Foland-Ross Lara C, Jordan Tracy L, Marzelli Matthew J, Ross Judith L, Reiss Allan L

机构信息

Stanford University School of Medicine, Department of Psychiatry and Biobehavioral Sciences, 1520 Page Mill Road, Stanford, California, 94305, United States.

Stanford University School of Medicine, Department of Psychiatry and Biobehavioral Sciences, 1520 Page Mill Road, Stanford, California, 94305, United States.

出版信息

Psychiatry Res Neuroimaging. 2025 Jan;346:111929. doi: 10.1016/j.pscychresns.2024.111929. Epub 2024 Nov 28.
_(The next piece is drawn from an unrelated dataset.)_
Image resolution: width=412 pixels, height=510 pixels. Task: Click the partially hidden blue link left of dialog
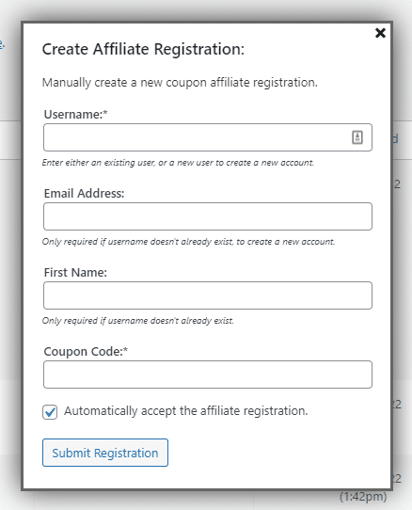pos(2,44)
DOI:10.1016/j.pscychresns.2024.111929
PMID:39637706
原文链接:https://pmc.ncbi.nlm.nih.gov/articles/PMC11706219/
Abstract

Klinefelter syndrome (KS, 47,XXY) is a common sex chromosome aneuploidy in males that is characterized by pubertal developmental delays and a wide range of alterations in cognitive, social and emotional functioning. The neural bases of these behavioral symptoms, however, are unclear. A total of 130 boys and adolescents, including 67 males with KS (11.5 ± 2.8 years) and 63 typically developing (TD; control) males (10.6 ± 2.8 years) underwent MRI scanning and pubertal assessment. Group differences in regional gray matter volume was examined using voxel-based morphometry while controlling for age at scan and total gray matter volume. Thresholded statistical significance maps indicated widespread reductions in frontal and temporal and cerebellar gray matter in males with KS relative to TD males, as well as increases in parietal and occipital gray matter. Secondary analyses explored potential associations between GMV in these regions and pubertal development. Lower testicular volume was a significant predictor of reduced GMV in frontal, temporal and cerebellar subregions, even after accounting for group status (KS, TD). Taken together, these findings add support for a neuroanatomical phenotype of KS and provide initial evidence for a role of pubertal development in KS-associated differences in gray matter structure. Future studies that examine the influence of testosterone supplementation on GMV in males with KS are warranted.

摘要

克兰费尔特综合征(KS,47,XXY)是男性中常见的性染色体非整倍体,其特征为青春期发育延迟以及认知、社交和情感功能方面的广泛改变。然而,这些行为症状的神经基础尚不清楚。共有130名男孩和青少年接受了MRI扫描和青春期评估,其中包括67名患有KS的男性(11.5±2.8岁)和63名发育正常(TD;对照)的男性(10.6±2.8岁)。在控制扫描年龄和总灰质体积的同时,使用基于体素的形态测量法检查区域灰质体积的组间差异。阈值化的统计显著性图显示,与TD男性相比,KS男性的额叶、颞叶和小脑灰质广泛减少,顶叶和枕叶灰质增加。二次分析探讨了这些区域的灰质体积(GMV)与青春期发育之间的潜在关联。即使在考虑了组状态(KS、TD)之后,较低的睾丸体积仍是额叶、颞叶和小脑亚区域GMV减少的显著预测因素。综上所述,这些发现为KS的神经解剖学表型提供了支持,并为青春期发育在KS相关灰质结构差异中的作用提供了初步证据。有必要开展进一步研究,以考察睾酮补充对KS男性GMV的影响。